Goal of the exercise: In the entries below, find the lines with the word "will" and copy them.

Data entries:
──────
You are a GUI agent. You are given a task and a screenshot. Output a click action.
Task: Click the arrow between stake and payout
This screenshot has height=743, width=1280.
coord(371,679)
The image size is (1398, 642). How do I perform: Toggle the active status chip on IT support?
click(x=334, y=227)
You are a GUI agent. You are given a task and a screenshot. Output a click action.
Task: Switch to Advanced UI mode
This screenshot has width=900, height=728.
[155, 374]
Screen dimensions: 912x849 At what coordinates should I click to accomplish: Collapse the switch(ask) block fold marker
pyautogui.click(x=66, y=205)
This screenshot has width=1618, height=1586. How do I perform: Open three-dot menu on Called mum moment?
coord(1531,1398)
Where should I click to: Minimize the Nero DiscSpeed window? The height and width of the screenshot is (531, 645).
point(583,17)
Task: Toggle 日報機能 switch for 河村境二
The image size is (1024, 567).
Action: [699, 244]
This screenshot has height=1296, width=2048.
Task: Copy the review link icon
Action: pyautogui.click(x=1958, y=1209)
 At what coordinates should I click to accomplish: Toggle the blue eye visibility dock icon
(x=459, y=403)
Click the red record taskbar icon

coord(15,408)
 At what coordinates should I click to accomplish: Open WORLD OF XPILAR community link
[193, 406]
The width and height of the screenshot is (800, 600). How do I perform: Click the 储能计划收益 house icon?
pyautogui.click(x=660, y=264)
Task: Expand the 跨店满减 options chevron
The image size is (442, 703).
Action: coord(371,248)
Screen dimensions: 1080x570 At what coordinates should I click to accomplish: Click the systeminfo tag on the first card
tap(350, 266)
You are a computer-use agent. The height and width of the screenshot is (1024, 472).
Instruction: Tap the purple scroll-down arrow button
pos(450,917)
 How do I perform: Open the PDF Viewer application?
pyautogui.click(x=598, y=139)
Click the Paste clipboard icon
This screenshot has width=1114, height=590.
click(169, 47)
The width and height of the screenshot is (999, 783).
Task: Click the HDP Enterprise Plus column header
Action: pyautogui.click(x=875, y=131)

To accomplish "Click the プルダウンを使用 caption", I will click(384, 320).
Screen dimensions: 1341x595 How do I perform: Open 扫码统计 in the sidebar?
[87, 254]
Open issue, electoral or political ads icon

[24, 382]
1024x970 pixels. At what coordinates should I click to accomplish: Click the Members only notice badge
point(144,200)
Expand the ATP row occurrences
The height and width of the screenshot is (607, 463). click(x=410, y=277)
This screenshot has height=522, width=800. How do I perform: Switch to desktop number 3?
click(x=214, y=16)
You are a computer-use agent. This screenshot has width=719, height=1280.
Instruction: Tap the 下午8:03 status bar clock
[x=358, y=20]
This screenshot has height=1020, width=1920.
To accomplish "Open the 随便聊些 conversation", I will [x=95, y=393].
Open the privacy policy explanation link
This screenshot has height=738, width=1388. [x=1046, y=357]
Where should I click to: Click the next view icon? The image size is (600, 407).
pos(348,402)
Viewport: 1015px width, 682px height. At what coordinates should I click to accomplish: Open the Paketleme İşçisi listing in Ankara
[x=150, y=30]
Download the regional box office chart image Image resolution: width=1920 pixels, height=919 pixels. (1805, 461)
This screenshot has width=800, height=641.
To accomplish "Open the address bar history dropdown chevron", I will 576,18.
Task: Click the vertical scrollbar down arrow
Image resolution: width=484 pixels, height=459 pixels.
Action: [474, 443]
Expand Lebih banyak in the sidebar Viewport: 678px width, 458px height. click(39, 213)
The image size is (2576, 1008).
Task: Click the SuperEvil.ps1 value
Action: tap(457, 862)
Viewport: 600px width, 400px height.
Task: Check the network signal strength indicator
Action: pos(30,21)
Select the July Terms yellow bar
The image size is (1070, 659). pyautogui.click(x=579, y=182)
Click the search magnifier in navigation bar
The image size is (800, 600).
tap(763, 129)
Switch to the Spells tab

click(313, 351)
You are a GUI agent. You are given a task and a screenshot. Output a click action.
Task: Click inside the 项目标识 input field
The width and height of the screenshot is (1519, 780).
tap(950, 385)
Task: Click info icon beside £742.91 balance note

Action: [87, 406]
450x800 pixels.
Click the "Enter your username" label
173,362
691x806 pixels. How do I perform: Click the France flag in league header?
──────
Completed task:
To accomplish "Click the プルダウンを使用 caption", I will click(384, 320).
To accomplish "Open the 随便聊些 conversation", I will [x=95, y=393].
To accomplish "Open the address bar history dropdown chevron", I will 576,18.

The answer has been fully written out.